DeepSeek V4 Models Released: V4-Pro and V4-Flash with 1 Million-Token Context (2026)

DeepSeek Just Dropped V4-Pro and V4-Flash — 1 Million Tokens, Open Weights, Frontier Performance

Quick Answer: What Is DeepSeek V4?

DeepSeek launched two new open-weight AI models on April 24, 2026: DeepSeek-V4-Pro and DeepSeek-V4-Flash. Both support a 1 million-token context window — enough to load an entire codebase or book-length document in a single prompt. Weights are free on Hugging Face. API access is live at chat.deepseek.com and the DeepSeek API platform.

V4-Pro — 1.6T total parameters, 49B active. Best open-model for coding and math. $1.74/M input tokens via API.
V4-Flash — 284B total parameters, 13B active. Fastest and cheapest. $0.14/M input tokens via API.

Model Comparison: V4-Pro vs V4-Flash

Feature	DeepSeek V4-Pro	DeepSeek V4-Flash
Total Parameters	1.6 trillion	284 billion
Active Parameters	49 billion	13 billion
Context Window	1,000,000 tokens	1,000,000 tokens
API Input Price	$1.74 / 1M tokens	$0.14 / 1M tokens
API Output Price	$3.48 / 1M tokens	$0.28 / 1M tokens
Reasoning Modes	Non-thinking, Thinking, Think Max	Non-thinking, Thinking, Think Max
Open Weights	Yes (MIT License)	Yes (MIT License)
Best For	Coding agents, math, long-doc analysis	High-volume APIs, chat, fast inference

DeepSeek V4-Pro: What It Does

One-line verdict: The most capable open-weight model available today — and cheap enough to replace closed-source models for most coding and reasoning workloads.

V4-Pro is a Mixture-of-Experts (MoE) model: 1.6 trillion total parameters, but only 49 billion activate per forward pass. This is what makes the 1M-token context affordable to run. At full 1M-token context, V4-Pro uses just 27% of the inference compute that DeepSeek V3.2 needed for a single token — a dramatic efficiency gain from the new Hybrid Attention Architecture.

The attention system combines two techniques: Compressed Sparse Attention (CSA) keeps a compressed key-value store plus a top-k sparse selector; Heavily Compressed Attention (HCA) folds large token batches into single entries. Running both interleaved is what makes 1M context practical rather than a marketing figure.

Standout feature: On LiveCodeBench, V4-Pro-Max (the maximum reasoning mode) scores 93.5 — the highest ever recorded for an open-weight model. On Codeforces, it rates approximately 3,206, placing it near the top 25 human competitive programmers globally. Internal feedback at DeepSeek reports the model outperforming Claude Sonnet 4.5 as a coding agent, with output quality approaching Claude Opus 4.6 in non-thinking mode.

Honest limitation: V4-Pro-Max trails GPT-5.4 and Gemini 3.1-Pro on the hardest reasoning benchmarks. The gap is estimated at 3–6 months of development. At 865GB on Hugging Face, local deployment requires serious hardware — most teams will use the API rather than self-hosting.

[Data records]
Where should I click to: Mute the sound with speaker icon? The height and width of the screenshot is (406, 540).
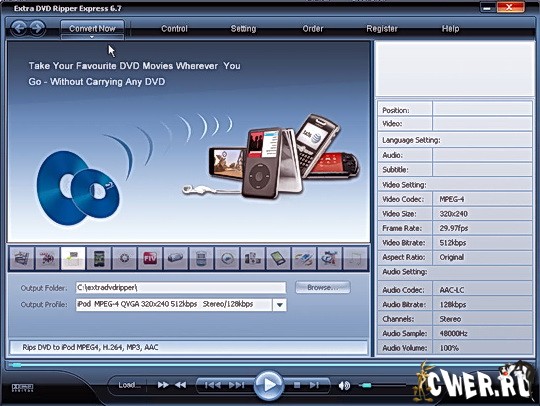[344, 385]
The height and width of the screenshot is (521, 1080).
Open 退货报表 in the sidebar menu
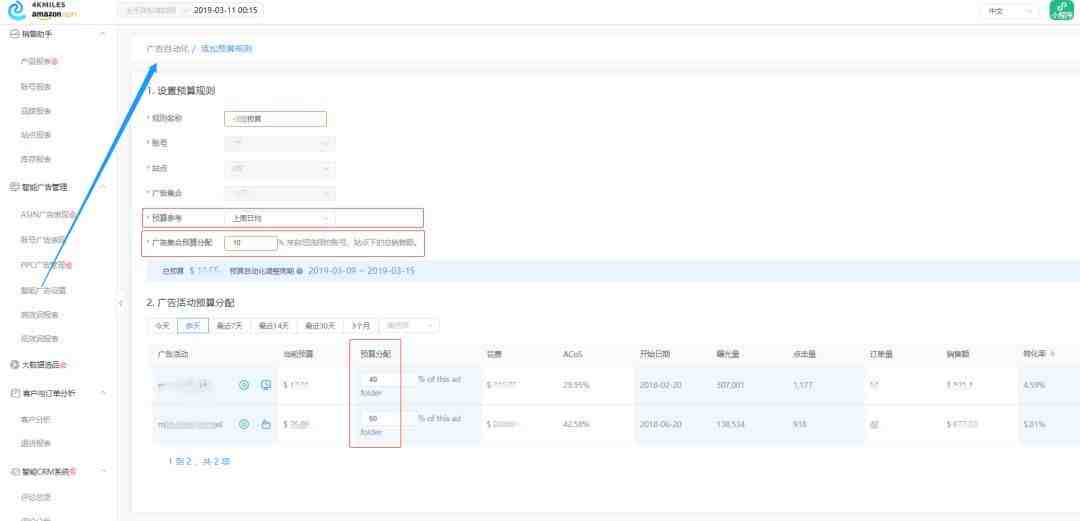(x=36, y=443)
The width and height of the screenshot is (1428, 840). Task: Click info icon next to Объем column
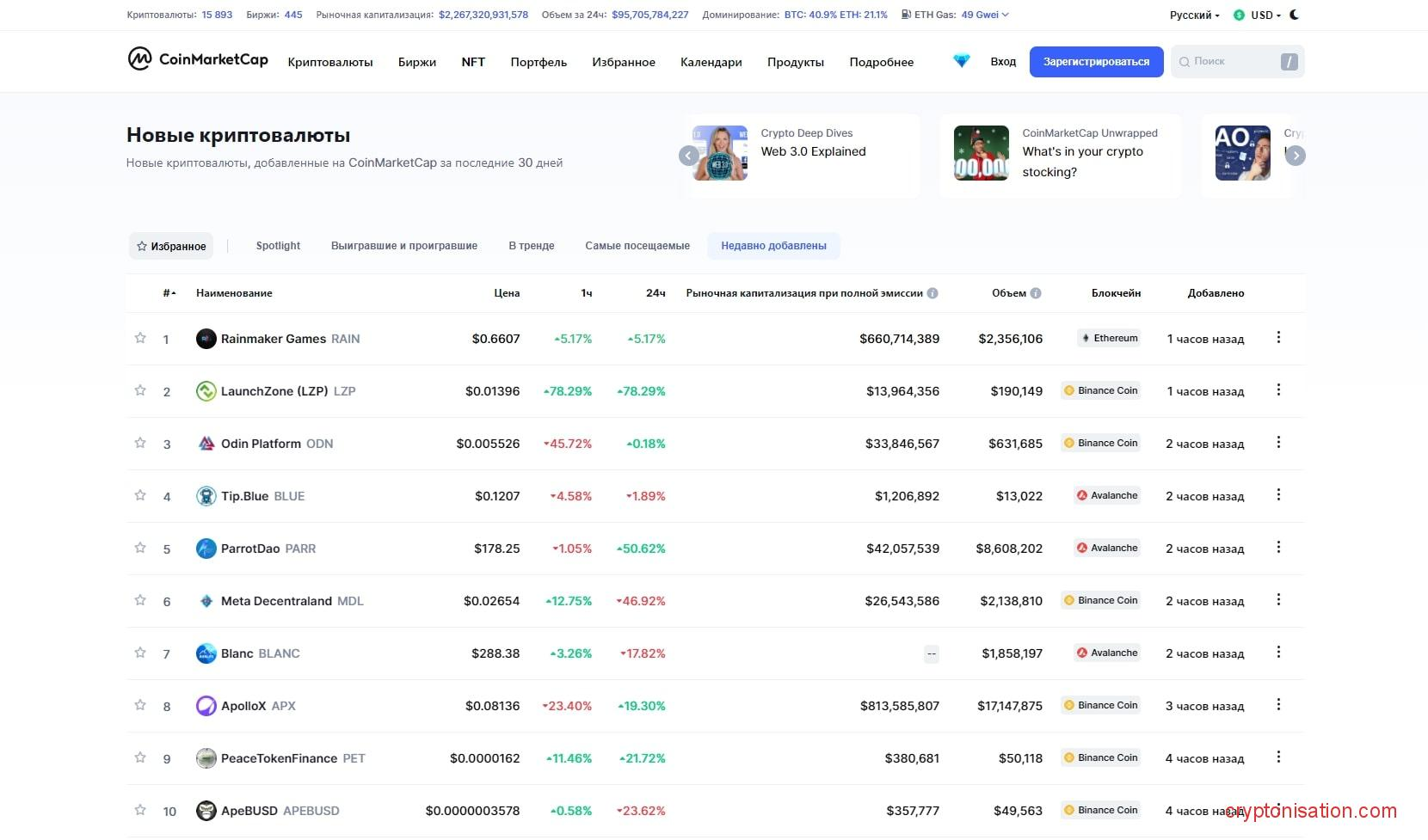pyautogui.click(x=1036, y=293)
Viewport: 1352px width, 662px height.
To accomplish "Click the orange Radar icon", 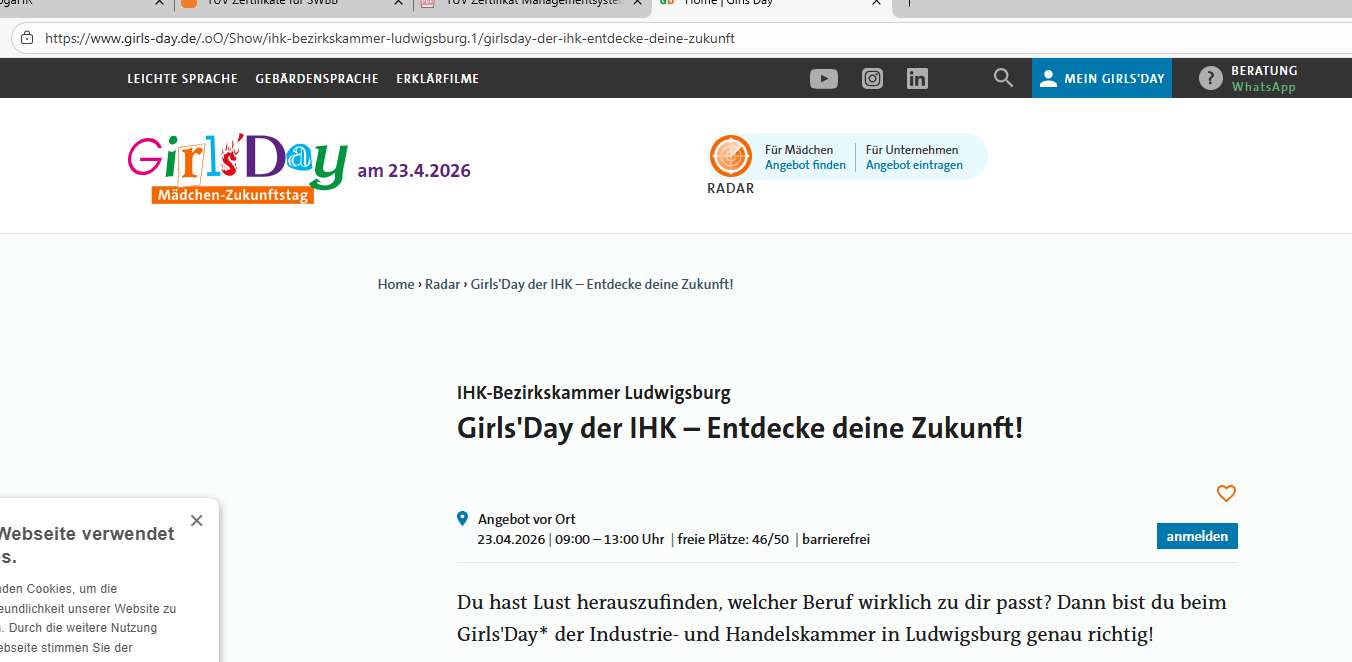I will tap(731, 156).
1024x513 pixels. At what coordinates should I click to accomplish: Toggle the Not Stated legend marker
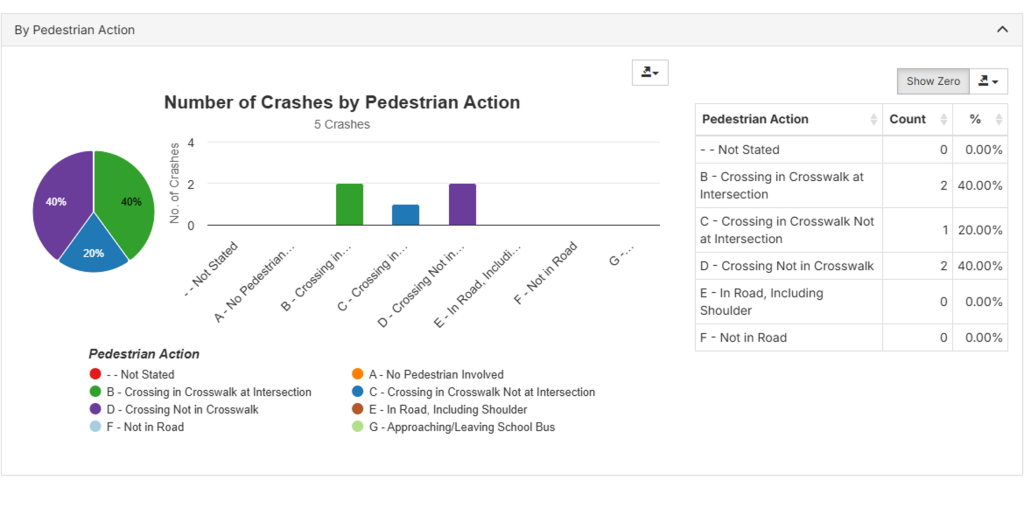pyautogui.click(x=95, y=375)
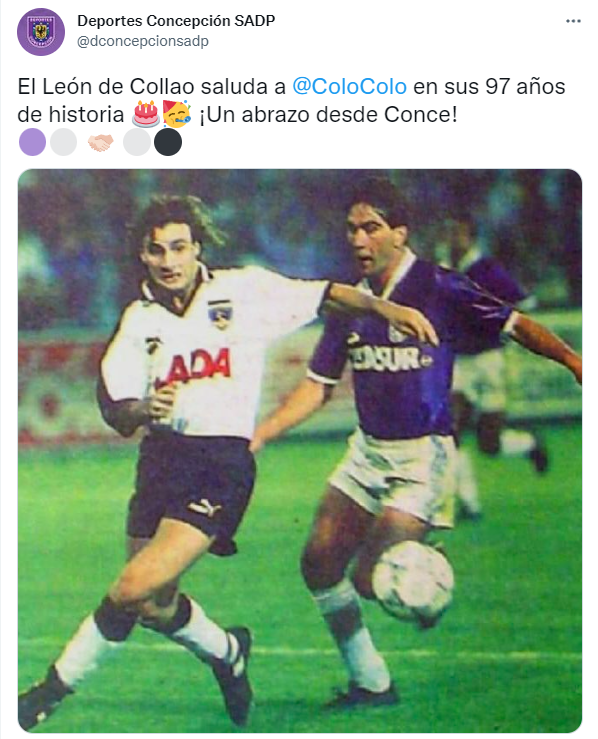The height and width of the screenshot is (739, 598).
Task: Open the @ColoColo mention link
Action: click(x=349, y=86)
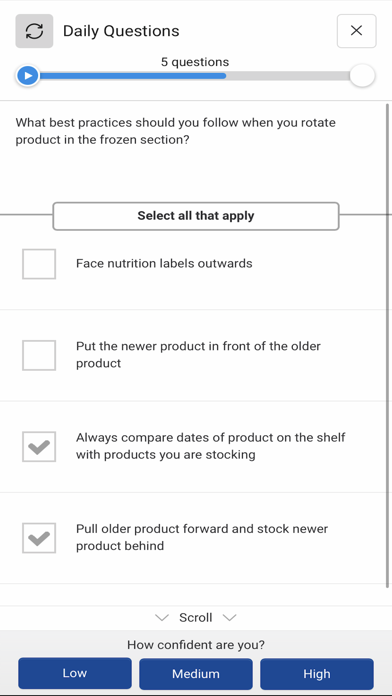Click the blue play button on progress bar
This screenshot has height=696, width=392.
[x=28, y=76]
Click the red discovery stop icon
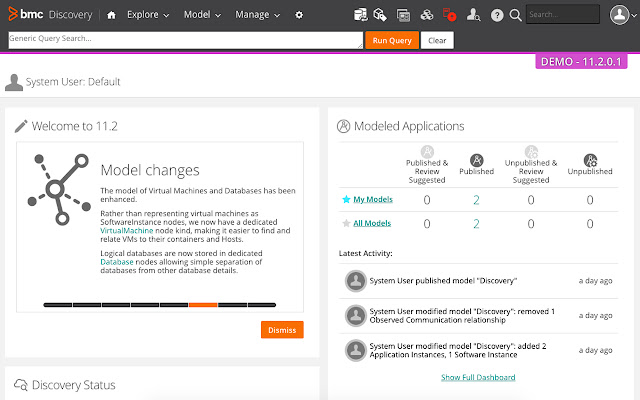The width and height of the screenshot is (640, 400). pos(450,15)
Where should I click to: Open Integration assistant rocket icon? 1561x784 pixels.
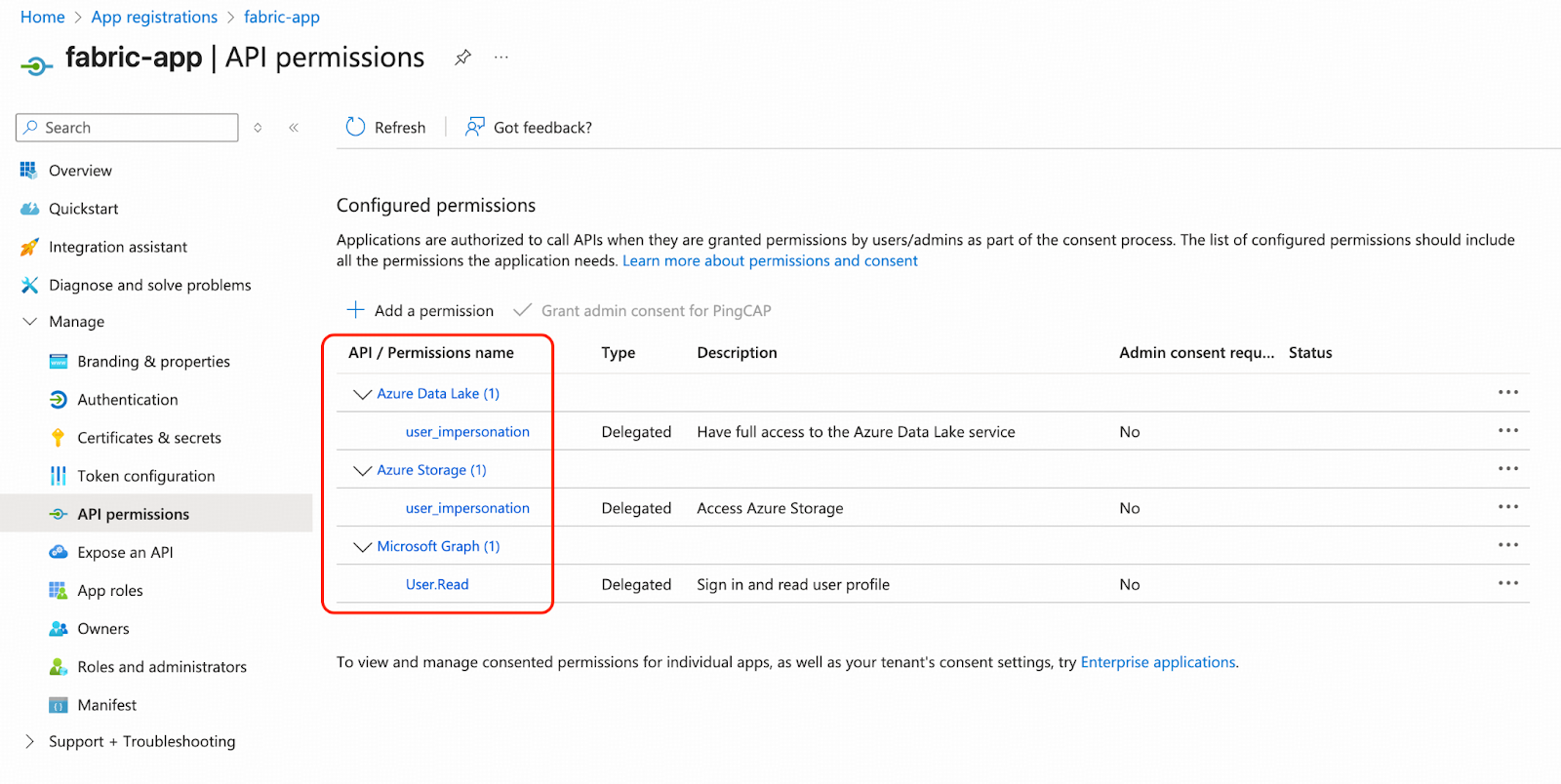[x=29, y=247]
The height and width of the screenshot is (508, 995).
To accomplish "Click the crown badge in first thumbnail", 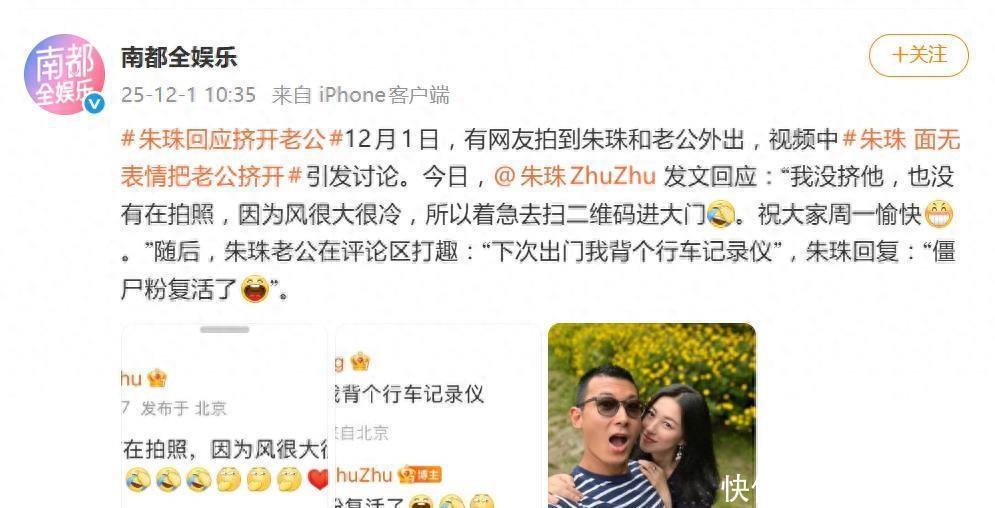I will (157, 379).
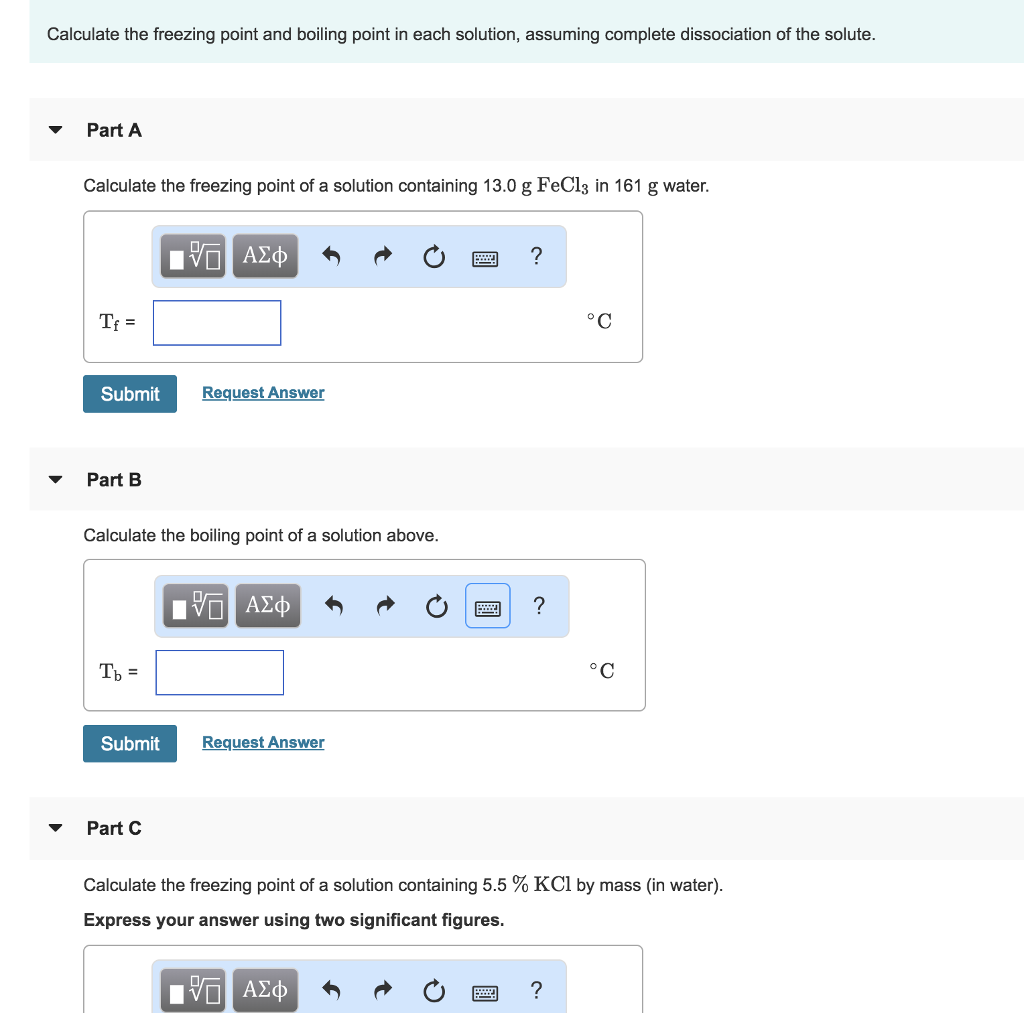Screen dimensions: 1024x1013
Task: Submit the Part A answer
Action: [129, 393]
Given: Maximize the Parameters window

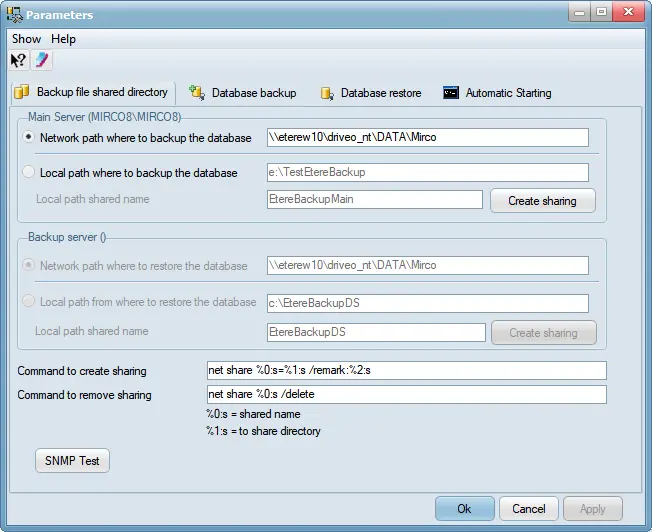Looking at the screenshot, I should tap(602, 13).
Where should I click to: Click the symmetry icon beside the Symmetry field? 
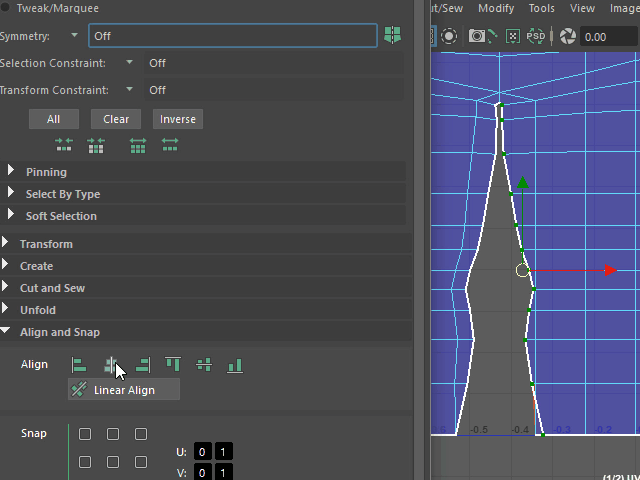coord(393,36)
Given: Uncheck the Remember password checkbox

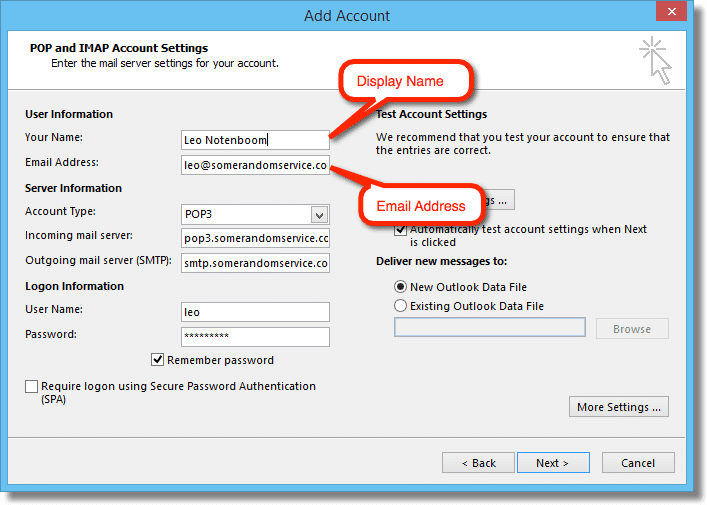Looking at the screenshot, I should [x=158, y=360].
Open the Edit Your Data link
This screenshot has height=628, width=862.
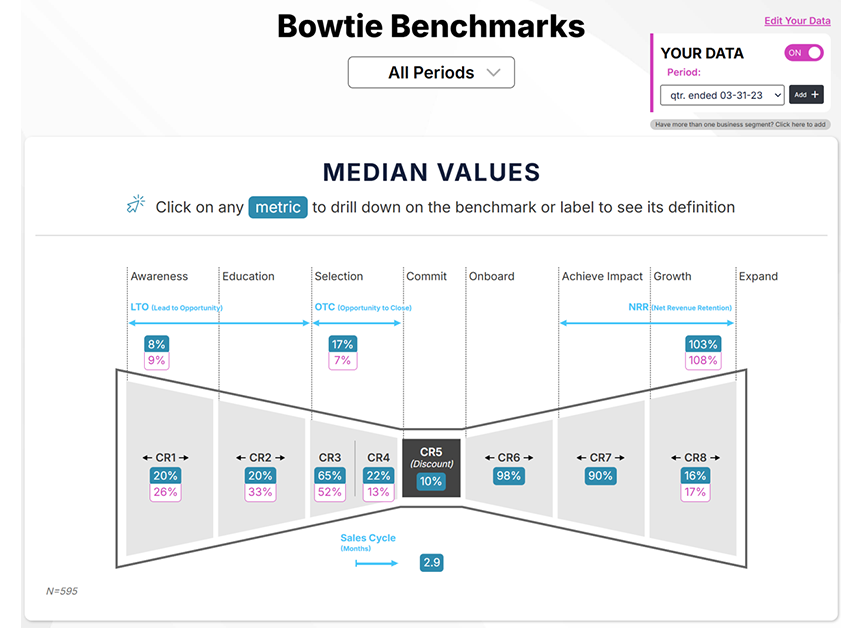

● **QUESTIONS ON THE MATERIAL**:
a - Retype the DeepSeek V4 article word for word, starting with "The attention system" and going on through "in non-thinking mode.".
b - Extend the DeepSeek V4 article, picking up right after its last sentence.

● **RESPONSES IN ORDER**:
a -
The attention system combines two techniques: Compressed Sparse Attention (CSA) keeps a compressed key-value store plus a top-k sparse selector; Heavily Compressed Attention (HCA) folds large token batches into single entries. Running both interleaved is what makes 1M context practical rather than a marketing figure.

Standout feature: On LiveCodeBench, V4-Pro-Max (the maximum reasoning mode) scores 93.5 — the highest ever recorded for an open-weight model. On Codeforces, it rates approximately 3,206, placing it near the top 25 human competitive programmers globally. Internal feedback at DeepSeek reports the model outperforming Claude Sonnet 4.5 as a coding agent, with output quality approaching Claude Opus 4.6 in non-thinking mode.

b -
Best For: Full-codebase analysis, competitive programming, multi-step agent workflows, long-document reasoning.

DeepSeek V4-Flash: What It Does

One-line verdict: The cheapest 1M-context model on the market — and competitive on reasoning tasks despite its smaller footprint.

V4-Flash runs 284 billion total parameters with 13 billion active. It shares the same Hybrid Attention Architecture as V4-Pro, so the 1M-token context window is native — not a bolt-on. At $0.14 per million input tokens and $0.28 per million output tokens on OpenRouter, it is currently the most affordable small frontier model available, beating even OpenAI's cheapest tier.

V4-Flash supports the same three reasoning modes as V4-Pro: Non-thinking, Thinking, and Think Max. In Think Max mode with a larger token budget, Flash reaches reasoning performance comparable to V4-Pro on most benchmarks — though it falls behind on pure knowledge tasks and complex agent workflows that require deeper world knowledge.

Standout feature: Flash is lighter at 160GB on Hugging Face, making local deployment on a high-end consumer machine feasible. Developers with 128GB unified memory (M5 MacBook Pro class hardware) may be able to run a quantized version.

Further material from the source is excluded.